Dizer o Direito

sábado, 25 de outubro de 2025

O pedido de celebração de ANPP deve ser formulado na primeira oportunidade de intervenção nos autos após a vigência do art. 28-A do CPP, sob pena de preclusão consumativa

Imagine a seguinte situação hipotética:

João foi denunciado pelo Ministério Público pela prática de crime.

A denúncia foi recebida e o processo seguiu seu curso normal: houve instrução processual, alegações finais e a prolação de sentença condenatória.

João interpôs apelação, mas o Tribunal de Justiça manteve a condenação.

Ainda inconformado, o réu interpôs recurso especial, mas o STJ negou provimento ao recurso.

O condenado opôs embargos de declaração.

Vale ressaltar que até esse momento João ou sua defesa não mencionaram o interesse de celebrar Acordo de Não Persecução Penal (ANPP).

Foi então que, antes que os embargos fossem apreciados, João pediu ao Ministro do STJ que remetesse os autos ao Ministério Público porque ele tinha interesse de celebrar ANPP e preenchia os requisitos legais. Argumentou que, apesar da redação do art. 28-A, do CP, prever o oferecimento do ANPP antes da denúncia, há julgados do STJ admitindo a aplicação do ANPP até o trânsito em julgado.

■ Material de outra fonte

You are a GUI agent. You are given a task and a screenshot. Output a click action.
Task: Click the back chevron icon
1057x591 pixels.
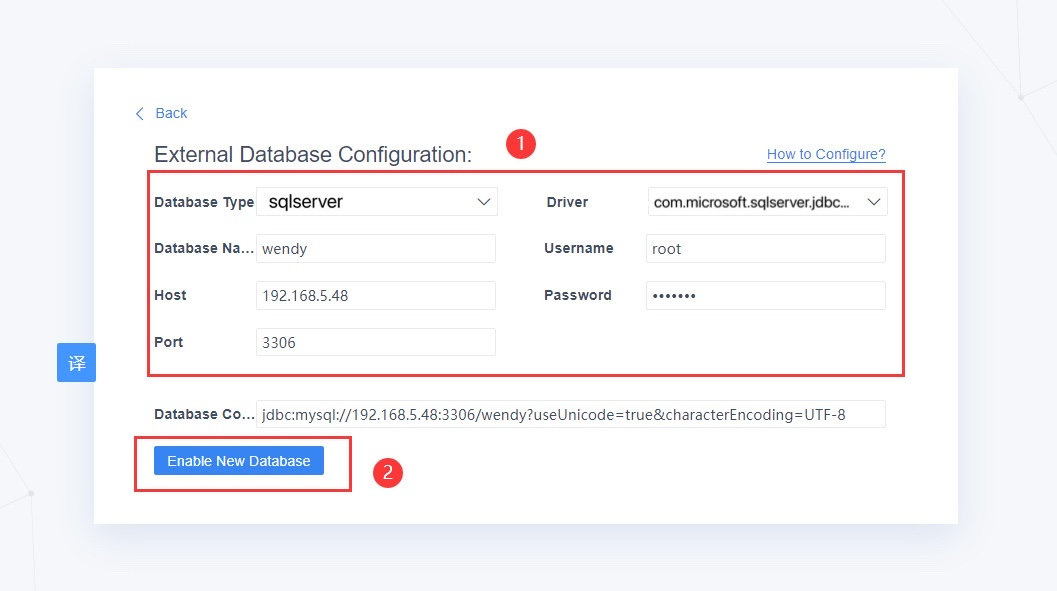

O relator, por decisão monocrática, indeferiu o pedido. De acordo com a decisão do Ministro:

- o ANPP realmente pode ser celebrado até o trânsito em julgado;

- no entanto, para isso, é necessário que o acusado tenha formulado o pedido de análise do ANPP na primeira oportunidade de intervenção nos autos após a data de vigência do art. 28-A do CPP, sob pena de estabilização da controvérsia por meio dos efeitos preclusivos do comportamento omisso, em observância da boa-fé objetiva e do princípio da cooperação processual;

- no caso dos autos, João poderia ter formulado o pedido de ANPP nos recursos anteriores, mas não o fez.

- logo, a questão estaria preclusa, pois “não se coaduna com os princípios da boa-fé objetiva e da lealdade processual a apresentação de pedido de celebração de ANPP na última oportunidade que antecede o trânsito em julgado da condenação”.

 

João interpôs agravo regimental contra essa decisão que indeferiu o pedido de ANPP.

 

O que decidiu o órgão colegiado do STJ?

A 6ª Turma do STJ negou provimento ao agravo regimental.

Segundo a jurisprudência consolidada tanto no STJ quanto no STF, o pedido de ANPP deve ser feito na primeira oportunidade de manifestação do réu nos autos, após a entrada em vigor do art. 28-A do CPP.

No caso concreto, o réu teve diversas oportunidades anteriores para solicitar o acordo, mas só o fez quando o processo já se aproximava do trânsito em julgado, ou seja, quando a condenação já estava prestes a se tornar definitiva. Essa conduta foi considerada pelo STJ como contrária aos princípios da boa-fé e da lealdade processual, pois demonstraria um comportamento oportunista, tentando se beneficiar do acordo apenas quando todas as outras tentativas de defesa já haviam fracassado.

Além disso, o STJ aplicou o instituto da preclusão consumativa, que ocorre quando uma parte deixa de exercer uma faculdade processual no momento apropriado, perdendo o direito de fazê-lo posteriormente.

Como o réu não apresentou o pedido de ANPP no primeiro momento possível, houve a preclusão do seu direito de requerer o acordo.

 

Tese de julgamento:

O pedido de celebração de acordo de não persecução penal (ANPP) deve ser formulado na primeira oportunidade de intervenção nos autos após a vigência do art. 28-A do Código de Processo Penal, sob pena de preclusão consumativa.

A apresentação tardia do pedido de ANPP contraria os princípios da boa-fé objetiva e da cooperação processual, violando a própria essência do instituto.

STJ. 6ª Turma. AgRg no Acordo no AREsp 2.600.503-ES, Rel. Min. Antonio Saldanha Palheiro, julgado em 16/9/2025 (Info 863).